I am trying to read a csv with 1s and 0s and convert them to True and False, because I have a lot of columns I would like to use the true_values
and flase_values
arguments, but I got
ValueError: Must be all encoded bytes:
from io import StringIO
import numpy as np
import pandas as pd
pd.read_csv(StringIO("""var1, var2
0, 0
0, 1
1, 1
0, 0
0, 1
1, 0"""), true_values=[1],false_values=[0])
I cannot find the problem with the code that I wrote.
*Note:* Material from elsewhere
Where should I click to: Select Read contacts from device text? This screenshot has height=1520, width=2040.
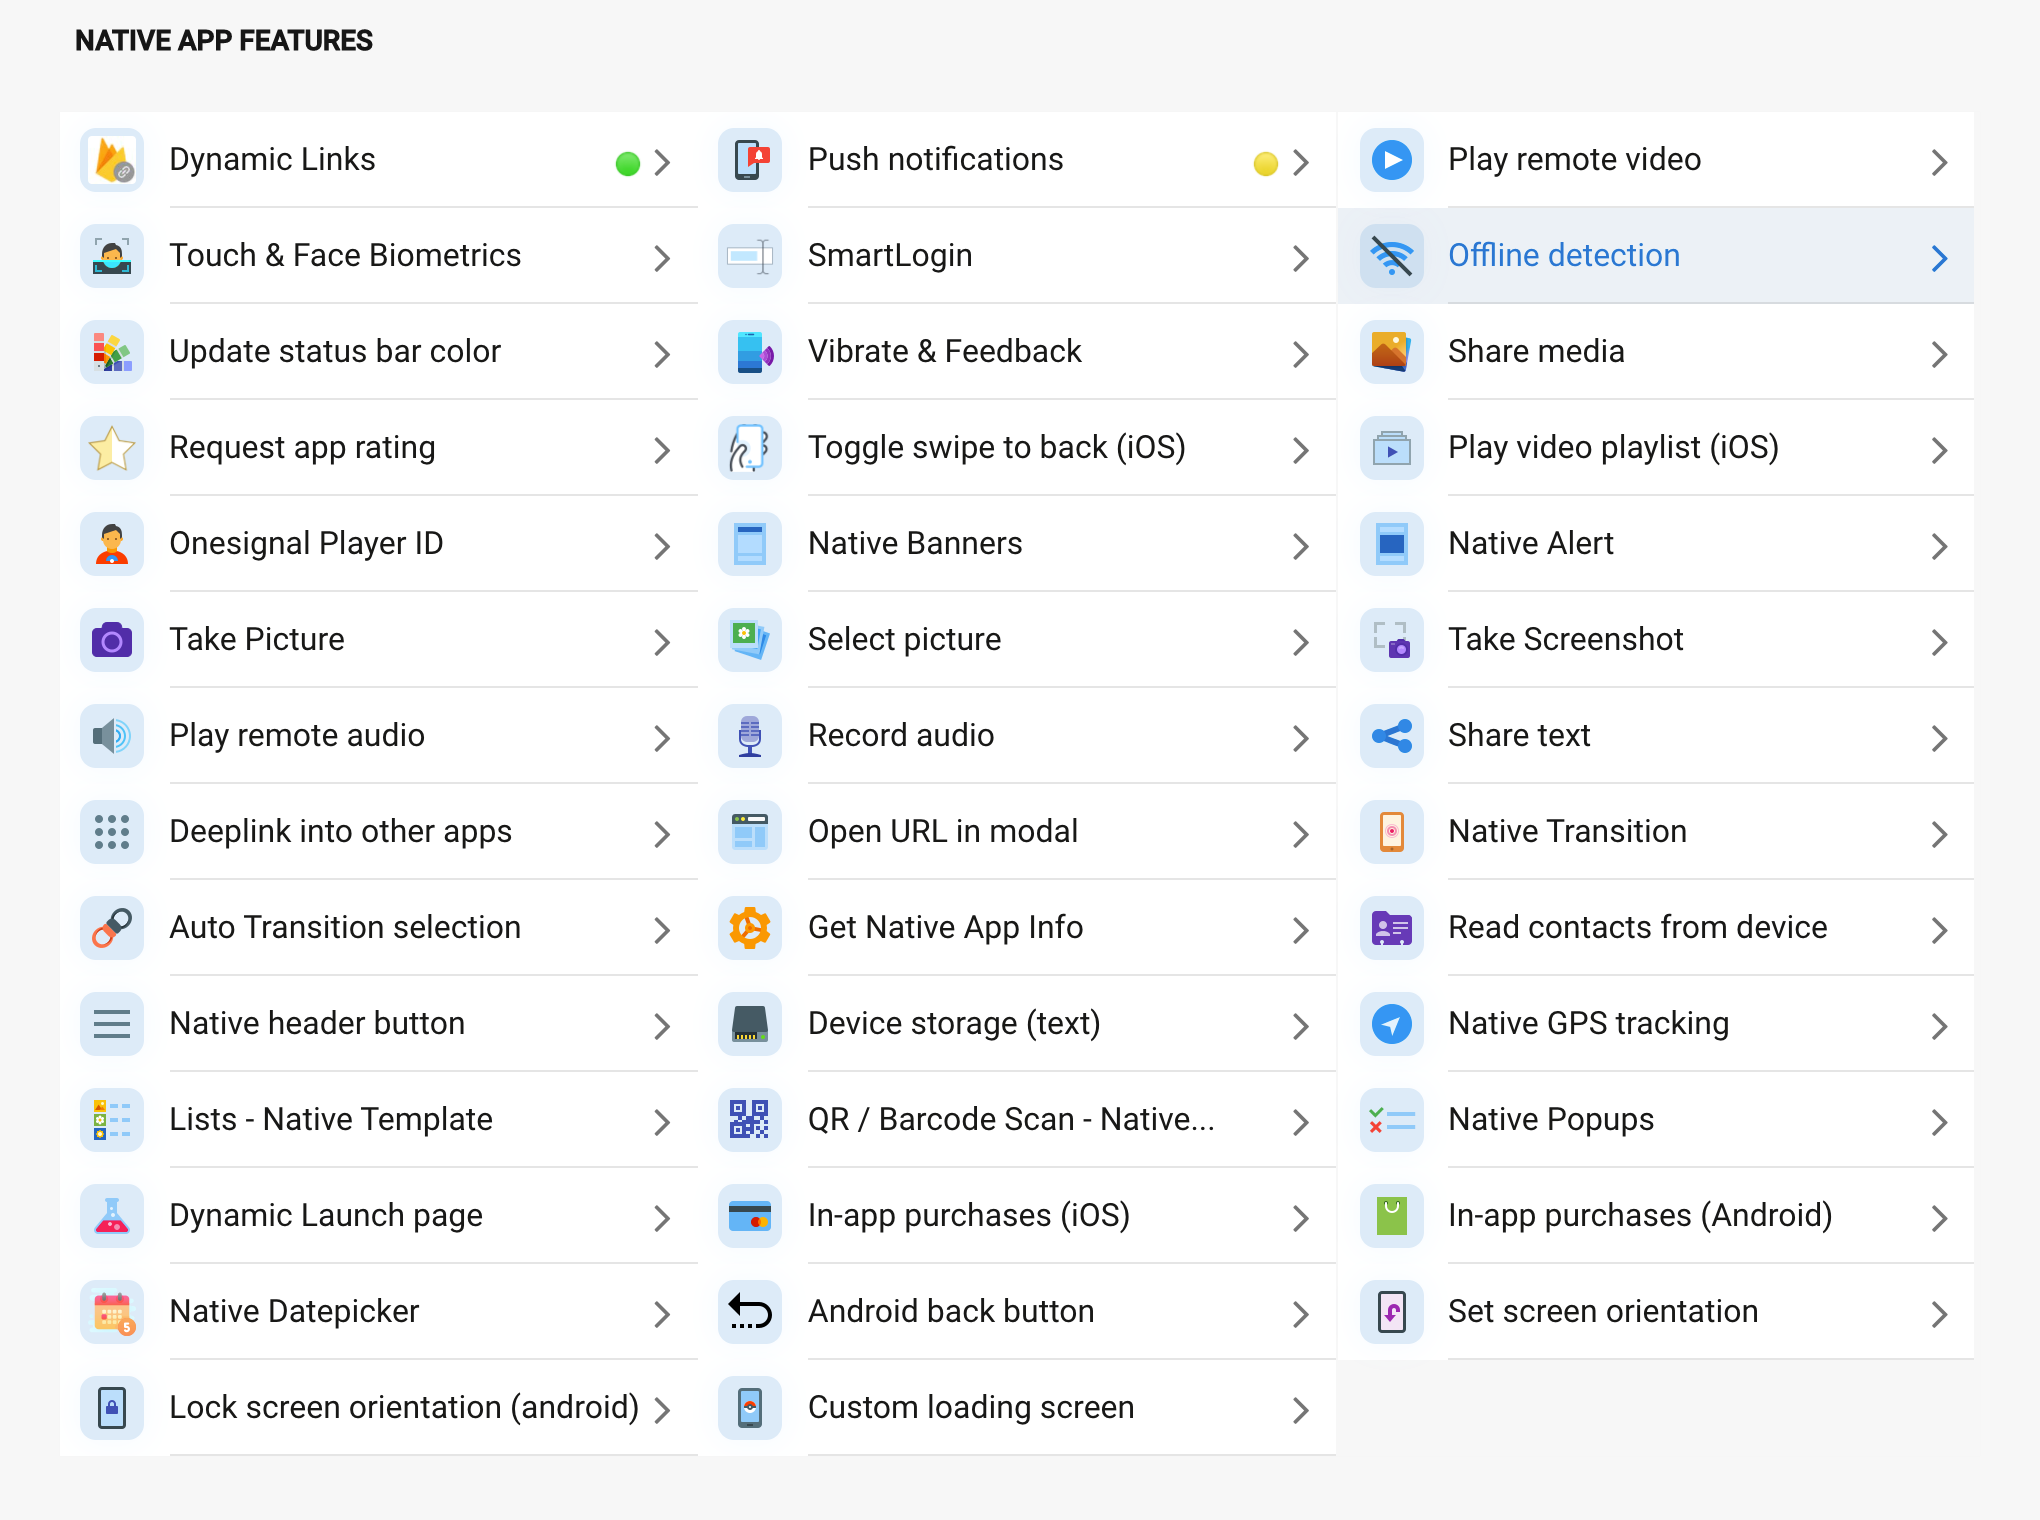pyautogui.click(x=1637, y=928)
CodePudding user response:
You don't need true_values
and false_values
parameters. Use dtype
instead:
>>> pd.read_csv(StringIO("""var1,var2
0,0
0,1
1,1
0,0
0,1
1,0"""), dtype={'var1': bool, 'var2': bool})
var1 var2
0 False False
1 False True
2 True True
3 False False
4 False True
5 True False
If your columns have same prefix, use filter
:
df = pd.read_csv(StringIO("""..."""))
cols = df.filter(like='var').columns
df[cols] = df[cols].astype(bool)
If your columns are consecutive, use iloc
:
df = pd.read_csv(StringIO("""..."""))
cols = df.iloc[:, 0:2].columns
df[cols] = df[cols].astype(bool)
Auto-detection:
m = df.min().eq(0) & df.max().eq(1)
df.loc[:, m] = df.loc[:, m].astype(bool)